* _Entries provided_
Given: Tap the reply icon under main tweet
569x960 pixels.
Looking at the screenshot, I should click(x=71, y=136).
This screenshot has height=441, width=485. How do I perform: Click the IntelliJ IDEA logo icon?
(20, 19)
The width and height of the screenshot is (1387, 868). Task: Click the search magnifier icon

* * *

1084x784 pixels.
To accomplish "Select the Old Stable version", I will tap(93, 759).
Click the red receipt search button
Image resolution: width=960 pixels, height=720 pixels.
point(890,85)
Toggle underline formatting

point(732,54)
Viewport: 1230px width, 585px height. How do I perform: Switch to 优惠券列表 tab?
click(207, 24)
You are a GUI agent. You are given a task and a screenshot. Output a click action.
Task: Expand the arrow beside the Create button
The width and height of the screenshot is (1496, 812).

* * *

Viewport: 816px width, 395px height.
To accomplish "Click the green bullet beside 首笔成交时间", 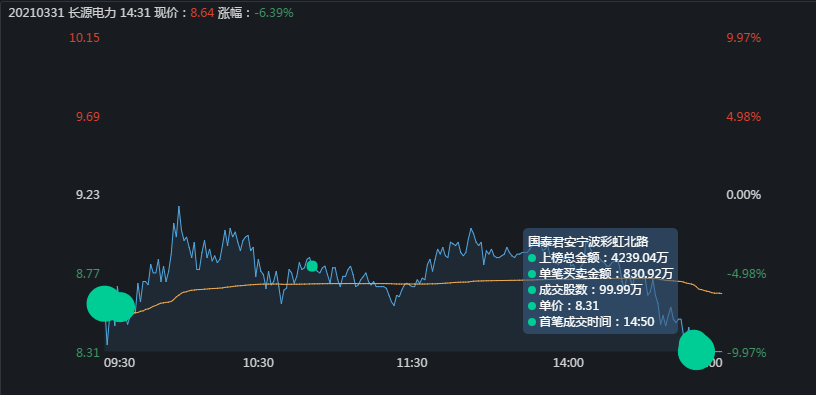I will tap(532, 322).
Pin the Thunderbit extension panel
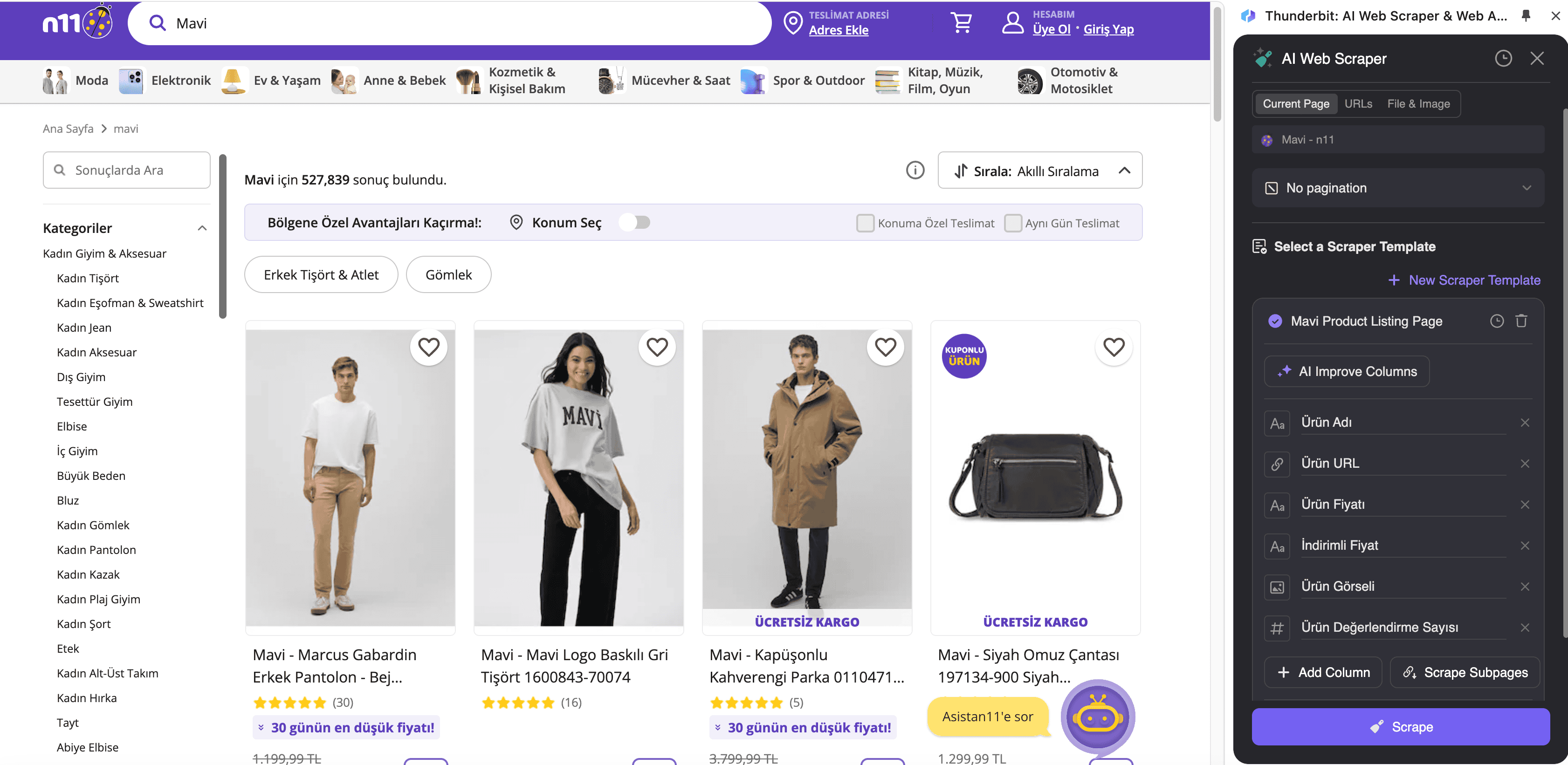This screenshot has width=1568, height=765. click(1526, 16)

* _Exercise goal_
Send back exactly the lines of the listing above starting at the one with "Given: Tap the reply icon under main tweet" and ending at the one with "The width and height of the screenshot is (1387, 868).", inclusive, and no others.

* _Task response_
Given: Tap the reply icon under main tweet
569x960 pixels.
Looking at the screenshot, I should click(x=71, y=136).
This screenshot has height=441, width=485. How do I perform: Click the IntelliJ IDEA logo icon?
(20, 19)
The width and height of the screenshot is (1387, 868). Task: Click the search magnifier icon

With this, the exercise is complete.